* Problem to solve *
No picture belongs in the answer, which must hold exactly the lines from the one with "Image resolution: width=1568" through the final line below.
═════ Source information ═════
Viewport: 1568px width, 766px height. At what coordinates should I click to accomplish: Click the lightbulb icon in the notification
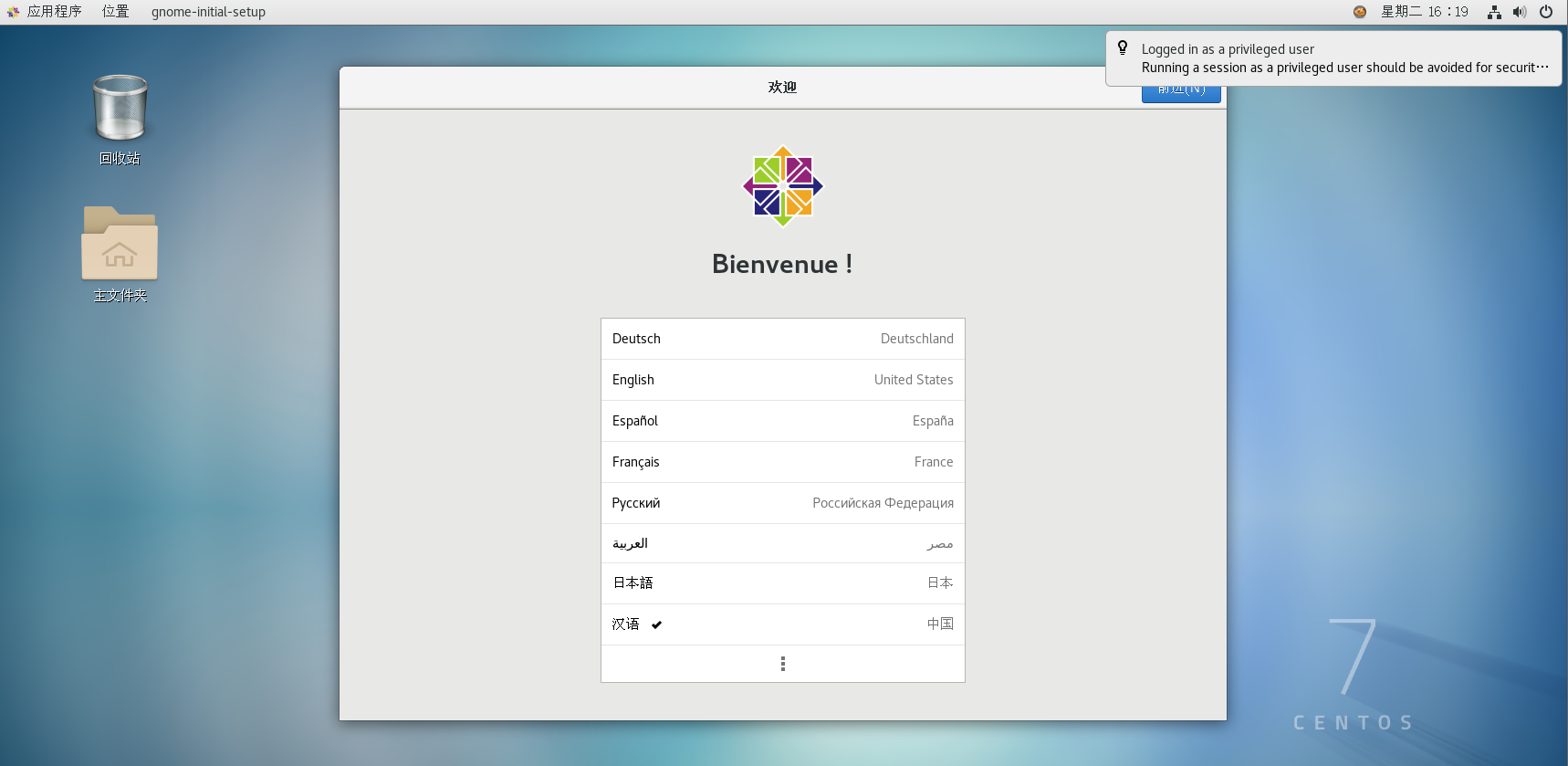click(x=1123, y=48)
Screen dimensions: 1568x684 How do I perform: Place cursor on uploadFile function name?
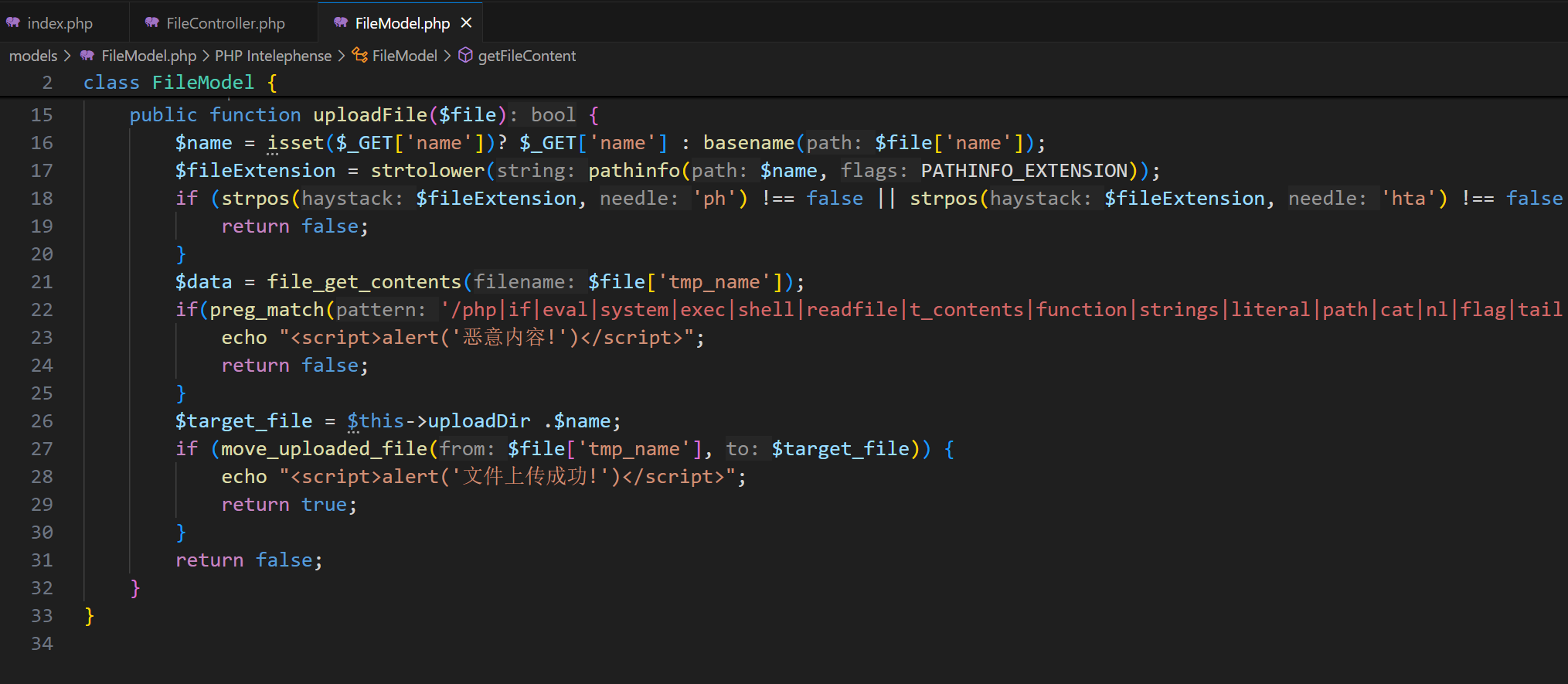pyautogui.click(x=369, y=115)
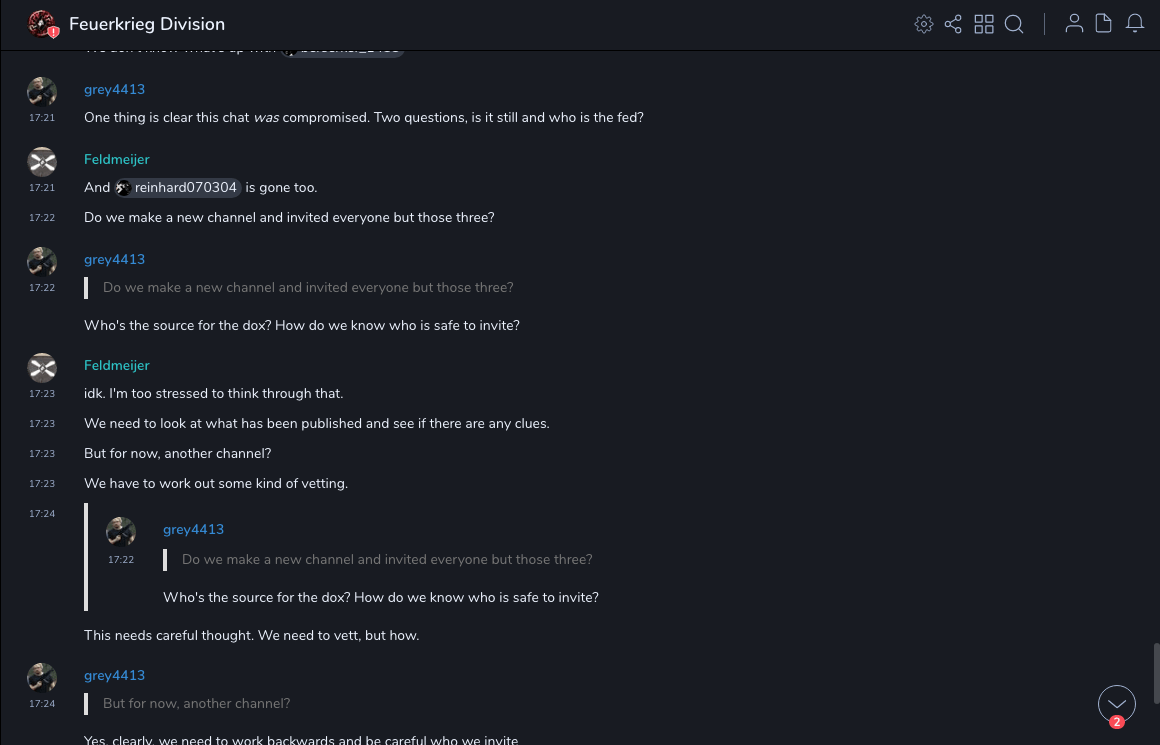
Task: Click the Feuerkrieg Division room avatar
Action: [x=42, y=24]
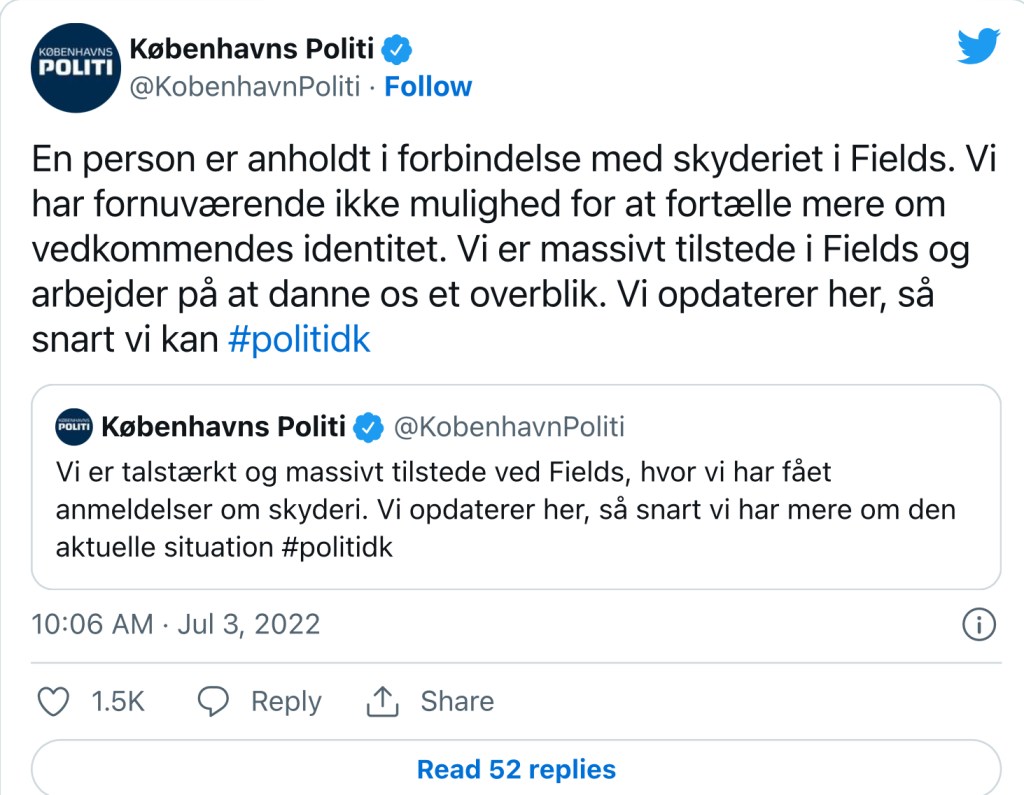
Task: Click quoted tweet's small Politi avatar
Action: click(x=74, y=428)
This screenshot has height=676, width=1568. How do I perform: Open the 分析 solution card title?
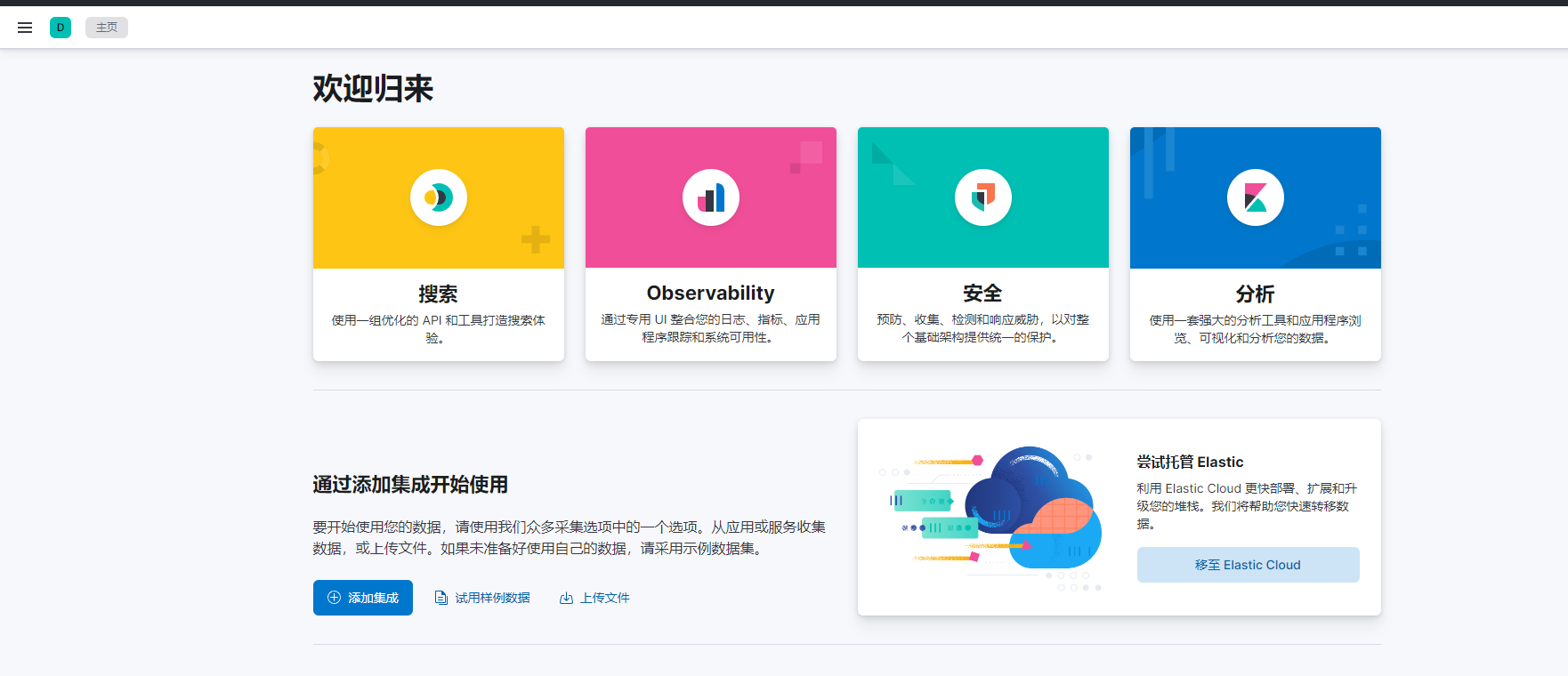[x=1256, y=294]
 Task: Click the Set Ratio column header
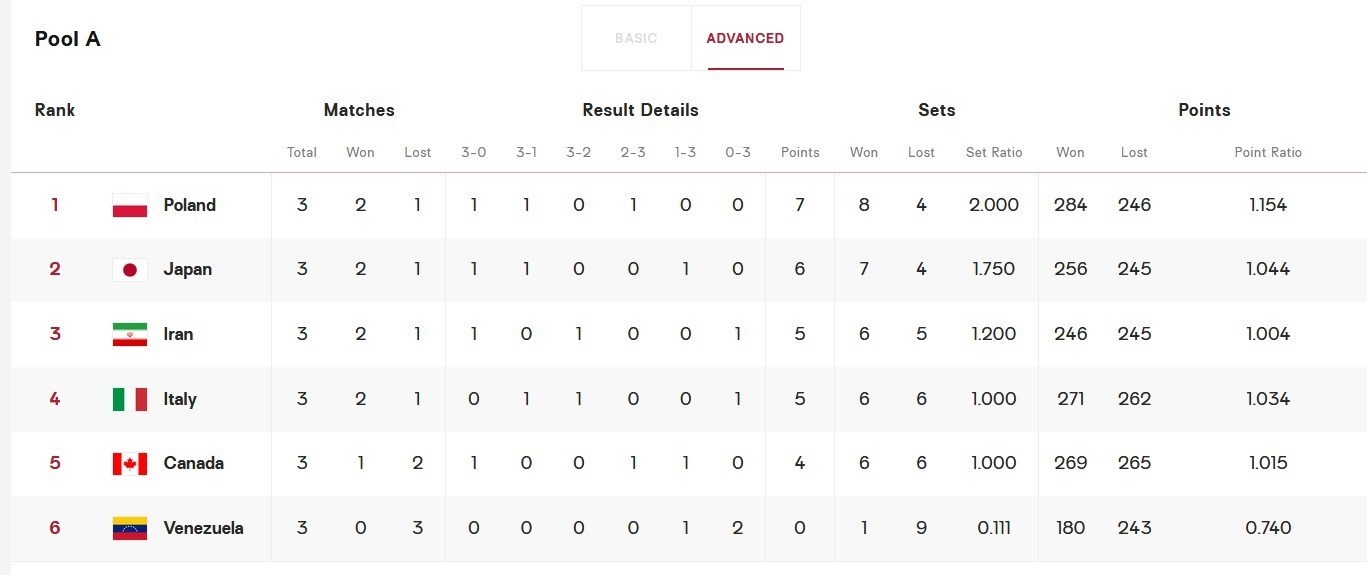coord(994,153)
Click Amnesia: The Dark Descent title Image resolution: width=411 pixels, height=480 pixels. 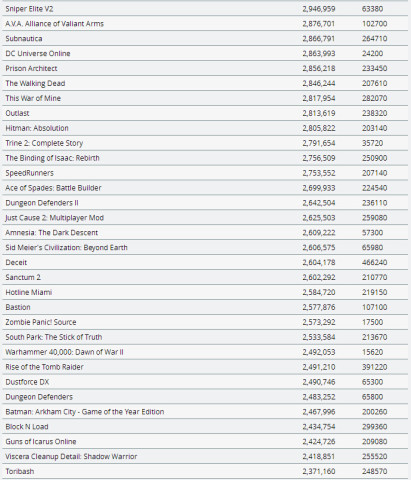coord(52,233)
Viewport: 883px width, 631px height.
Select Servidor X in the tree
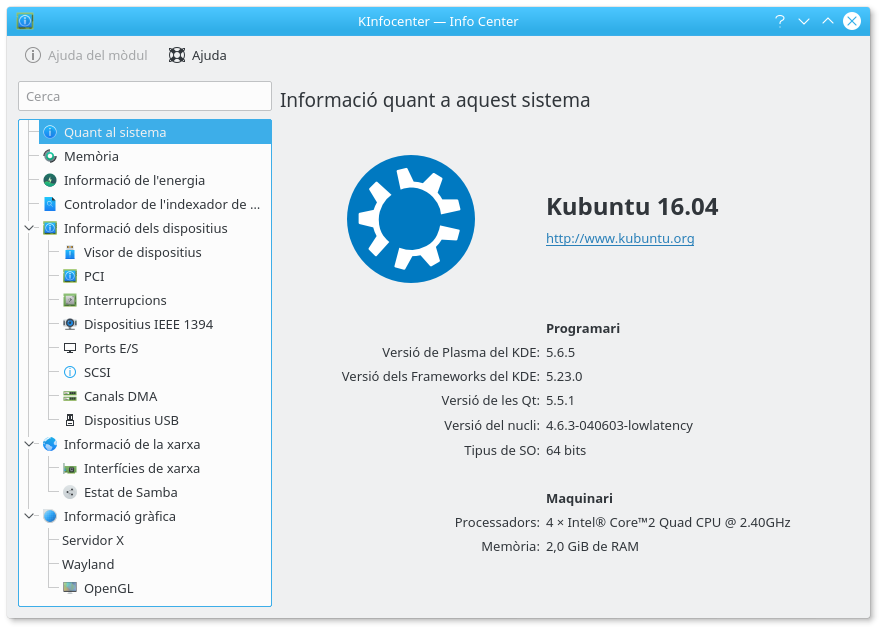click(93, 540)
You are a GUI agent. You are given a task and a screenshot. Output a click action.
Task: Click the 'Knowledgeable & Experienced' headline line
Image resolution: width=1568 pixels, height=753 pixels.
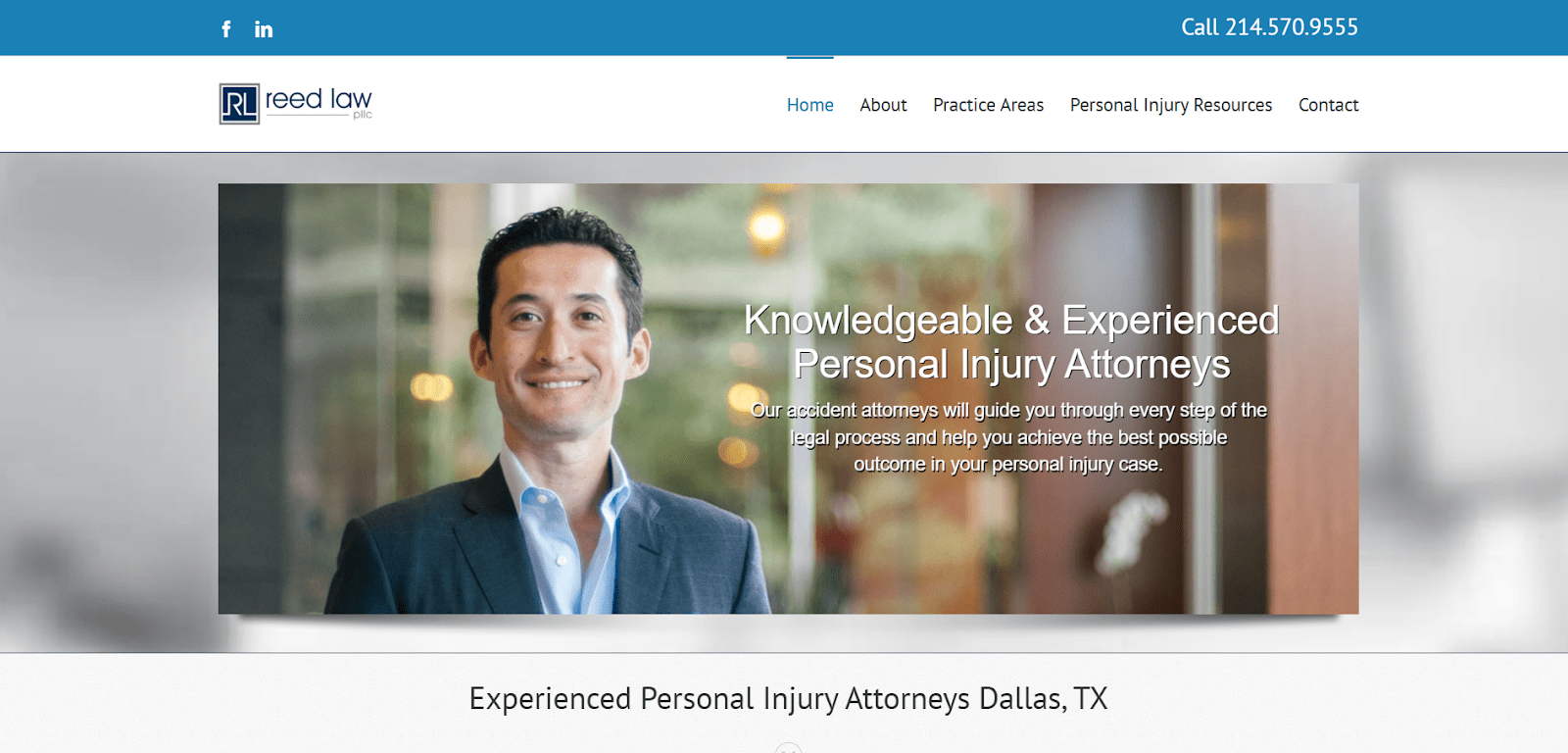(x=1011, y=321)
═════
* Task solution *
Image resolution: width=1568 pixels, height=753 pixels.
(x=1011, y=321)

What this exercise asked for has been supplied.